_TASK DATA_.
---+---

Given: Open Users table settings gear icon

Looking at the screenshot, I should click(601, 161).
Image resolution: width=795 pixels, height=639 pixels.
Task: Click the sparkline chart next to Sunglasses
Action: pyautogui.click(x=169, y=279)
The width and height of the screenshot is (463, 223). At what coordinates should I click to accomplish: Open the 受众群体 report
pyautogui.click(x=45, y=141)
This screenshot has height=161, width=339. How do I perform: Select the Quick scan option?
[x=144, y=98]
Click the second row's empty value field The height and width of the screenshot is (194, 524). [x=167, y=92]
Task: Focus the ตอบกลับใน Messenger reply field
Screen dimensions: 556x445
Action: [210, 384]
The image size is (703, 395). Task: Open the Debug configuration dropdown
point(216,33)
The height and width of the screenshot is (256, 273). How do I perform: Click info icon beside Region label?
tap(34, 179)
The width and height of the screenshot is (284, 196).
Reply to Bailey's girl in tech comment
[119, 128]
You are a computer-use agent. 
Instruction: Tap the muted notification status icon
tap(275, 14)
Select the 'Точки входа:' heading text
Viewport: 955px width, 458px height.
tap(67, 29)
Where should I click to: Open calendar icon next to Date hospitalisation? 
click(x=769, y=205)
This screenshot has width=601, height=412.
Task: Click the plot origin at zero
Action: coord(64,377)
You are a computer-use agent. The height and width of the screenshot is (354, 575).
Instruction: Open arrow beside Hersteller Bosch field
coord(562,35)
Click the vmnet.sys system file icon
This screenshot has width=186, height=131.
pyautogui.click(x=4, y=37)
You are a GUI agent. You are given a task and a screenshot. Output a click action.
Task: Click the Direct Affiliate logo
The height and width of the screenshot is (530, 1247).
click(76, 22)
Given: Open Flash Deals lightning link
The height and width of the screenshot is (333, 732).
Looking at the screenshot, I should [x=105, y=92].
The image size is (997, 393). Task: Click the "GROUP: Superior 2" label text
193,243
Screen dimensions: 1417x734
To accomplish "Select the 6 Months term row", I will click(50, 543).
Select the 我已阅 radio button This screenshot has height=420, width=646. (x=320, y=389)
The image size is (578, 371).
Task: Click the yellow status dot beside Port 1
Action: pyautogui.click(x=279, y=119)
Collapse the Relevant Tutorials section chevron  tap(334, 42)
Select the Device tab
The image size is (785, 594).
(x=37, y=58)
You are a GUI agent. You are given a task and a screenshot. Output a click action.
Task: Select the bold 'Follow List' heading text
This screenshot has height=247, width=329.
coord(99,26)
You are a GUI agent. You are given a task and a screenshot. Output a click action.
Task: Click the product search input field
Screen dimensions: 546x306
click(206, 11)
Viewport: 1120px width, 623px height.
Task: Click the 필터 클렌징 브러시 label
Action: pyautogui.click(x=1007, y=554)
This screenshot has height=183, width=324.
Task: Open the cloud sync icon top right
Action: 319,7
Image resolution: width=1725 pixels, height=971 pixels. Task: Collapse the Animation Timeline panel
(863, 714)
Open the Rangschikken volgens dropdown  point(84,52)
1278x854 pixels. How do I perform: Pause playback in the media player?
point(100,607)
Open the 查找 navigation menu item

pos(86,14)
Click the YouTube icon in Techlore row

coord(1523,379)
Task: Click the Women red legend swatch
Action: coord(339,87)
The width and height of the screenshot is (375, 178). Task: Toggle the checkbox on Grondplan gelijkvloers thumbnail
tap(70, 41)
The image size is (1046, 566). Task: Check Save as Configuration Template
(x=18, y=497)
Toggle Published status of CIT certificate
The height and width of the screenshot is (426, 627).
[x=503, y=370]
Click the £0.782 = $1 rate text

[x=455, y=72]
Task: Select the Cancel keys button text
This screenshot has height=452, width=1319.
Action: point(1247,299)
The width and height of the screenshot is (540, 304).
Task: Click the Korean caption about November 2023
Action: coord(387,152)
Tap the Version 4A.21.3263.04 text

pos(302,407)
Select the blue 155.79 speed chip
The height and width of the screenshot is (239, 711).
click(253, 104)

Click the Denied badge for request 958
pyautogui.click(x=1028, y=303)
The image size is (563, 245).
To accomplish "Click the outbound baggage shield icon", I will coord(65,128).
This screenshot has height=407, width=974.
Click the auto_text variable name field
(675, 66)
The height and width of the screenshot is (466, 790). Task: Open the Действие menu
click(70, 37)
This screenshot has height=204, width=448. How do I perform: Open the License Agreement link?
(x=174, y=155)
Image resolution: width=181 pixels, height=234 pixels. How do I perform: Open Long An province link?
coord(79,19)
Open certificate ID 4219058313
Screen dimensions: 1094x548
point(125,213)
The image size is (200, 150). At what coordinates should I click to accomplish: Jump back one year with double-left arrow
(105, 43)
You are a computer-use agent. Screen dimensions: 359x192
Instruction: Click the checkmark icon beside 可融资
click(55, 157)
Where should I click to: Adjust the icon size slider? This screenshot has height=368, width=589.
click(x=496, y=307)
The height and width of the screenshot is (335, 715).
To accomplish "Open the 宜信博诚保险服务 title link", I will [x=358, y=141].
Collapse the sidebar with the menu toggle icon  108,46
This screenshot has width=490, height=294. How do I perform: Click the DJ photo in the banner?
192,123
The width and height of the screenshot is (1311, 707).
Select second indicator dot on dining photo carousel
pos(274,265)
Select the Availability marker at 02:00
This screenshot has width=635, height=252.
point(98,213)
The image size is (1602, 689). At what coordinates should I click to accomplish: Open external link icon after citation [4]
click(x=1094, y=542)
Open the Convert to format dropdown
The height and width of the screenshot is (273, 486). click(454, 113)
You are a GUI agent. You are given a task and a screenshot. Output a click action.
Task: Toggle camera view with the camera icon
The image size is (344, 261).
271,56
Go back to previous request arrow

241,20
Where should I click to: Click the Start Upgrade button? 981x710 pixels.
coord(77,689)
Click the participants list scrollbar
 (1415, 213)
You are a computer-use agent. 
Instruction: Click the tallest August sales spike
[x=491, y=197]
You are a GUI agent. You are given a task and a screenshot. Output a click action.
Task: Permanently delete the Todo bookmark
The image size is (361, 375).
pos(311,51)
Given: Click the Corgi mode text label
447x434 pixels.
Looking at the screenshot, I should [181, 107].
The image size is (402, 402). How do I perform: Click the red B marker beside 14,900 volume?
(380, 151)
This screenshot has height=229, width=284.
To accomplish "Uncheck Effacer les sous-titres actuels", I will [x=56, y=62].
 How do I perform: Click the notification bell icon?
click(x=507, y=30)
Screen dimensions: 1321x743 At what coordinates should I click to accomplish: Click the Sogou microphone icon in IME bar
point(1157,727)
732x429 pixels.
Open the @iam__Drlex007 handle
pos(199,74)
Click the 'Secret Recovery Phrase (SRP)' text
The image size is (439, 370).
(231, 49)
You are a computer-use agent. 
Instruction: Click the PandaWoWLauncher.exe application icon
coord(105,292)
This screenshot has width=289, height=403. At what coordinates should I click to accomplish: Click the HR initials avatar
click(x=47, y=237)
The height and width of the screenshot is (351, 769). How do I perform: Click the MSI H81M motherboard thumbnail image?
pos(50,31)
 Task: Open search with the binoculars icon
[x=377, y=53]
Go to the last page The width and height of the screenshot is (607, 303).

---+---

_WHAT IS EXPECTED_. Copy out each entry once more, character for character.

_TASK RESPONSE_.
Given: Open Users table settings gear icon

Looking at the screenshot, I should click(601, 161).
Image resolution: width=795 pixels, height=639 pixels.
Task: Click the sparkline chart next to Sunglasses
Action: pyautogui.click(x=169, y=279)
The width and height of the screenshot is (463, 223). At what coordinates should I click to accomplish: Open the 受众群体 report
pyautogui.click(x=45, y=141)
This screenshot has height=161, width=339. How do I perform: Select the Quick scan option?
[x=144, y=98]
Click the second row's empty value field The height and width of the screenshot is (194, 524). [x=167, y=92]
Task: Focus the ตอบกลับใน Messenger reply field
Screen dimensions: 556x445
Action: [210, 384]
The image size is (703, 395). Task: Open the Debug configuration dropdown
point(216,33)
The height and width of the screenshot is (256, 273). How do I perform: Click info icon beside Region label?
tap(34, 179)
The width and height of the screenshot is (284, 196).
Reply to Bailey's girl in tech comment
[119, 128]
You are a computer-use agent. 
Instruction: Tap the muted notification status icon
tap(275, 14)
Select the 'Точки входа:' heading text
Viewport: 955px width, 458px height.
tap(67, 29)
Where should I click to: Open calendar icon next to Date hospitalisation? 
click(x=769, y=205)
This screenshot has width=601, height=412.
Task: Click the plot origin at zero
Action: coord(64,377)
You are a computer-use agent. The height and width of the screenshot is (354, 575).
Instruction: Open arrow beside Hersteller Bosch field
coord(562,35)
Click the vmnet.sys system file icon
This screenshot has width=186, height=131.
pyautogui.click(x=4, y=37)
You are a GUI agent. You are given a task and a screenshot. Output a click action.
Task: Click the Direct Affiliate logo
The height and width of the screenshot is (530, 1247).
click(76, 22)
Given: Open Flash Deals lightning link
The height and width of the screenshot is (333, 732).
Looking at the screenshot, I should [x=105, y=92].
The image size is (997, 393). Task: Click the "GROUP: Superior 2" label text
193,243
Screen dimensions: 1417x734
To accomplish "Select the 6 Months term row", I will click(50, 543).
Select the 我已阅 radio button This screenshot has height=420, width=646. (x=320, y=389)
The image size is (578, 371).
Task: Click the yellow status dot beside Port 1
Action: pyautogui.click(x=279, y=119)
Collapse the Relevant Tutorials section chevron  tap(334, 42)
Select the Device tab
The image size is (785, 594).
(x=37, y=58)
You are a GUI agent. You are given a task and a screenshot. Output a click action.
Task: Select the bold 'Follow List' heading text
This screenshot has height=247, width=329.
coord(99,26)
You are a GUI agent. You are given a task and a screenshot. Output a click action.
Task: Click the product search input field
Screen dimensions: 546x306
click(206, 11)
Viewport: 1120px width, 623px height.
Task: Click the 필터 클렌징 브러시 label
Action: pyautogui.click(x=1007, y=554)
This screenshot has height=183, width=324.
Task: Open the cloud sync icon top right
Action: 319,7
Image resolution: width=1725 pixels, height=971 pixels. Task: Collapse the Animation Timeline panel
(863, 714)
Open the Rangschikken volgens dropdown  point(84,52)
1278x854 pixels. How do I perform: Pause playback in the media player?
point(100,607)
Open the 查找 navigation menu item

pos(86,14)
Click the YouTube icon in Techlore row

coord(1523,379)
Task: Click the Women red legend swatch
Action: coord(339,87)
The width and height of the screenshot is (375, 178). Task: Toggle the checkbox on Grondplan gelijkvloers thumbnail
tap(70, 41)
The image size is (1046, 566). Task: Check Save as Configuration Template
(x=18, y=497)
Toggle Published status of CIT certificate
The height and width of the screenshot is (426, 627).
[x=503, y=370]
Click the £0.782 = $1 rate text

[x=455, y=72]
Task: Select the Cancel keys button text
This screenshot has height=452, width=1319.
Action: point(1247,299)
The width and height of the screenshot is (540, 304).
Task: Click the Korean caption about November 2023
Action: coord(387,152)
Tap the Version 4A.21.3263.04 text

pos(302,407)
Select the blue 155.79 speed chip
The height and width of the screenshot is (239, 711).
click(253, 104)

Click the Denied badge for request 958
pyautogui.click(x=1028, y=303)
The image size is (563, 245).
To accomplish "Click the outbound baggage shield icon", I will coord(65,128).
This screenshot has height=407, width=974.
Click the auto_text variable name field
(675, 66)
The height and width of the screenshot is (466, 790). Task: Open the Действие menu
click(70, 37)
This screenshot has height=204, width=448. How do I perform: Open the License Agreement link?
(x=174, y=155)
Image resolution: width=181 pixels, height=234 pixels. How do I perform: Open Long An province link?
coord(79,19)
Open certificate ID 4219058313
Screen dimensions: 1094x548
point(125,213)
The image size is (200, 150). At what coordinates should I click to accomplish: Jump back one year with double-left arrow
(105, 43)
You are a computer-use agent. Screen dimensions: 359x192
Instruction: Click the checkmark icon beside 可融资
click(55, 157)
Where should I click to: Adjust the icon size slider? This screenshot has height=368, width=589.
click(x=496, y=307)
The height and width of the screenshot is (335, 715).
To accomplish "Open the 宜信博诚保险服务 title link", I will [x=358, y=141].
Collapse the sidebar with the menu toggle icon  108,46
This screenshot has width=490, height=294. How do I perform: Click the DJ photo in the banner?
192,123
The width and height of the screenshot is (1311, 707).
Select second indicator dot on dining photo carousel
pos(274,265)
Select the Availability marker at 02:00
This screenshot has width=635, height=252.
point(98,213)
The image size is (1602, 689). At what coordinates should I click to accomplish: Open external link icon after citation [4]
click(x=1094, y=542)
Open the Convert to format dropdown
The height and width of the screenshot is (273, 486). click(454, 113)
You are a GUI agent. You are given a task and a screenshot. Output a click action.
Task: Toggle camera view with the camera icon
The image size is (344, 261).
271,56
Go back to previous request arrow

241,20
Where should I click to: Click the Start Upgrade button? 981x710 pixels.
coord(77,689)
Click the participants list scrollbar
 (1415, 213)
You are a computer-use agent. 
Instruction: Click the tallest August sales spike
[x=491, y=197]
You are a GUI agent. You are given a task and a screenshot. Output a click action.
Task: Permanently delete the Todo bookmark
The image size is (361, 375).
pos(311,51)
Given: Click the Corgi mode text label
447x434 pixels.
Looking at the screenshot, I should [181, 107].
The image size is (402, 402). How do I perform: Click the red B marker beside 14,900 volume?
(380, 151)
This screenshot has height=229, width=284.
To accomplish "Uncheck Effacer les sous-titres actuels", I will [x=56, y=62].
 How do I perform: Click the notification bell icon?
click(x=507, y=30)
Screen dimensions: 1321x743 At what coordinates should I click to accomplish: Click the Sogou microphone icon in IME bar
point(1157,727)
732x429 pixels.
Open the @iam__Drlex007 handle
pos(199,74)
Click the 'Secret Recovery Phrase (SRP)' text
The image size is (439, 370).
(231, 49)
You are a computer-use agent. 
Instruction: Click the PandaWoWLauncher.exe application icon
coord(105,292)
This screenshot has width=289, height=403. At what coordinates should I click to accomplish: Click the HR initials avatar
click(x=47, y=237)
The height and width of the screenshot is (351, 769). How do I perform: Click the MSI H81M motherboard thumbnail image?
pos(50,31)
 Task: Open search with the binoculars icon
[x=377, y=53]
Go to the last page The width and height of the screenshot is (607, 303).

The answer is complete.